__Teks Bacaan__.
Retno beralasan, sebelum pelaksanaan puncak KTT G20 di Bali dunia dihadapkan pada persoalan pandemi Covid-19. Akibat, penyebaran virus Corona jenis baru tersebut laju perekonomian global menjadi terhambat dan mengancam penyelenggaraan KTT G20. 
 
"Di awal Presidensi (G20), dunia sudah menghadapi tantangan yang sangat besar yaitu pandemi Covid-19 dan dampaknya terhadap ekonomi dunia," ujarnya.
 
Kemudian, situasi ini diperparah oleh konflik antara Rusia dan Ukraina yang berlangsung pada awal Februari 2022. Akibatnya, Indonesia selaku Presidensi G20 memperoleh sejumlah tekanan besar untuk  tidak mengundang hingga mengeluarkan Rusia dari negara anggota G20. 
 
"Saya ingat sekali perang mulai Februari (2022). Kemudian, Maret ini tekanan kepada Indonesia agar Rusia tidak diundang dalam pertemuan, bahkan Rusia dikeluarkan dari G20," ujarnya. 
 
Dia pun mengaku bersyukur, Indonesia sebagai Presidensi dapat melaksanakan puncak KTT G20 pada pertengahan November lalu secara baik. Bahkan, mendapatkan pengakuan dari negara-negara anggota G20.  "Kita baru saja menyelesaikan KTT G20, Alhamdulillah dengan hasil yang baik," ucapnya. 
 
Reporter: Sulaeman
 
Sumber: Merdeka.com
 
2 dari 3 halaman

Efek G20, Indonesia Aman dari Krisis Ekonomi 2023?

Pasca perhelatan Group of Twenty atau G20 di Bali, Indonesia, yang berlangsung pada 15-16 November 2022 lalu. Banyak pihak yang mengapresiasi kesuksesan Indonesia karena telah berhasil menyelenggarakan pertemuan negara-negara dengan perekonomian besar di dunia ini. Tak hanya itu, hasil yang dicapai dalam agenda tersebut dinilai memiliki kesepakatan penting dan positif bagi perekonomian domestik.

__Perintah Tugas__. Ringkaslah paragraf dalam teks bacaan yang diawali dengan "Kemudian, situasi ini diperparah" menjadi satu kalimat yang lebih singkat tanpa menghilangkan fakta utamanya. Gunakan teks bacaan saja sebagai satu-satunya sumber.

__Materi yang Disediakan__.

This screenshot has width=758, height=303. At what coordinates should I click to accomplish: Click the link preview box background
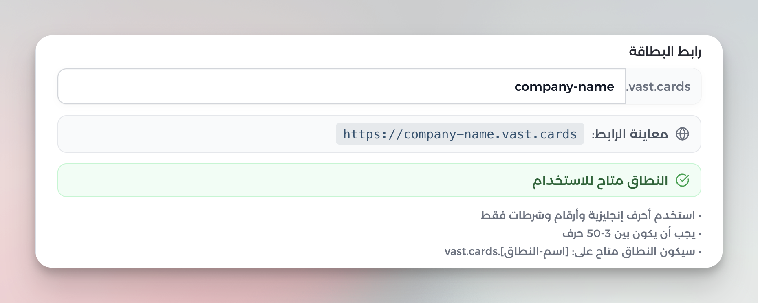tap(196, 134)
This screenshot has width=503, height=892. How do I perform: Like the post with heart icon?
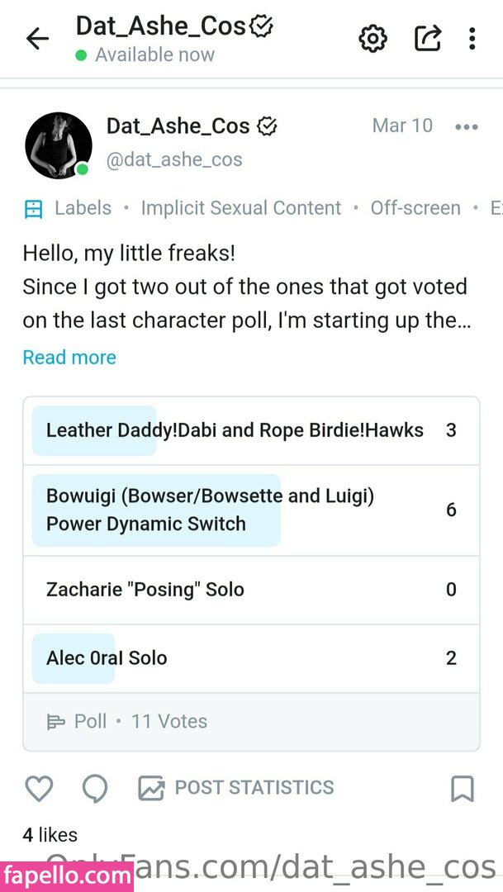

__Kotak Jawaban__. Konflik Rusia dan Ukraina sejak awal Februari 2022 memperparah keadaan sehingga Indonesia, selaku Presidensi G20, mendapat tekanan besar untuk tidak mengundang Rusia, bahkan untuk mengeluarkannya dari keanggotaan G20.